╔══
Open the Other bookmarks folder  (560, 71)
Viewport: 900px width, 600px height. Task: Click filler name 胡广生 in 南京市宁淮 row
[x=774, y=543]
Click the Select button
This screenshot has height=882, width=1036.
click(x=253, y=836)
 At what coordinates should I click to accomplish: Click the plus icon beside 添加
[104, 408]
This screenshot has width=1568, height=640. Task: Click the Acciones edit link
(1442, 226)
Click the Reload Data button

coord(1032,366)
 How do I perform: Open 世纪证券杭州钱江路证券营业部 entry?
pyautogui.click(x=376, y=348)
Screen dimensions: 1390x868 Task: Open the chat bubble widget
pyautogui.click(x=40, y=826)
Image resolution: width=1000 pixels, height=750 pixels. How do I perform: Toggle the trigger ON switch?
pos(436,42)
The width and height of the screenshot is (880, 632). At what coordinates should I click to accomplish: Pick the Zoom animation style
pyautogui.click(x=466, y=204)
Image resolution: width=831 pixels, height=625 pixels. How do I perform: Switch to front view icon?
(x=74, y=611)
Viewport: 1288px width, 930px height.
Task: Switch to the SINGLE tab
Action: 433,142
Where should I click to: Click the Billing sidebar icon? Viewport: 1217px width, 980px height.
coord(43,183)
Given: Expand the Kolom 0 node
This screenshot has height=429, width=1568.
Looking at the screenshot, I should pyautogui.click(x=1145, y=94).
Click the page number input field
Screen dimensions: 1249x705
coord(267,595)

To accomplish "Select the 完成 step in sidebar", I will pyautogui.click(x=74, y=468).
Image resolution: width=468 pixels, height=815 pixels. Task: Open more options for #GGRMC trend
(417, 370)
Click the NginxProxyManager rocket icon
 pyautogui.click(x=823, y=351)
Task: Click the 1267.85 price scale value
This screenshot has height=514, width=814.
╚══
## REQUIRED TASK
Transcribe the records without any change, starting at their first line and ending at the line that contains "pyautogui.click(x=40, y=826)".

## RESULT
Open the Other bookmarks folder  (560, 71)
Viewport: 900px width, 600px height. Task: Click filler name 胡广生 in 南京市宁淮 row
[x=774, y=543]
Click the Select button
This screenshot has height=882, width=1036.
click(x=253, y=836)
 At what coordinates should I click to accomplish: Click the plus icon beside 添加
[104, 408]
This screenshot has width=1568, height=640. Task: Click the Acciones edit link
(1442, 226)
Click the Reload Data button

coord(1032,366)
 How do I perform: Open 世纪证券杭州钱江路证券营业部 entry?
pyautogui.click(x=376, y=348)
Screen dimensions: 1390x868 Task: Open the chat bubble widget
pyautogui.click(x=40, y=826)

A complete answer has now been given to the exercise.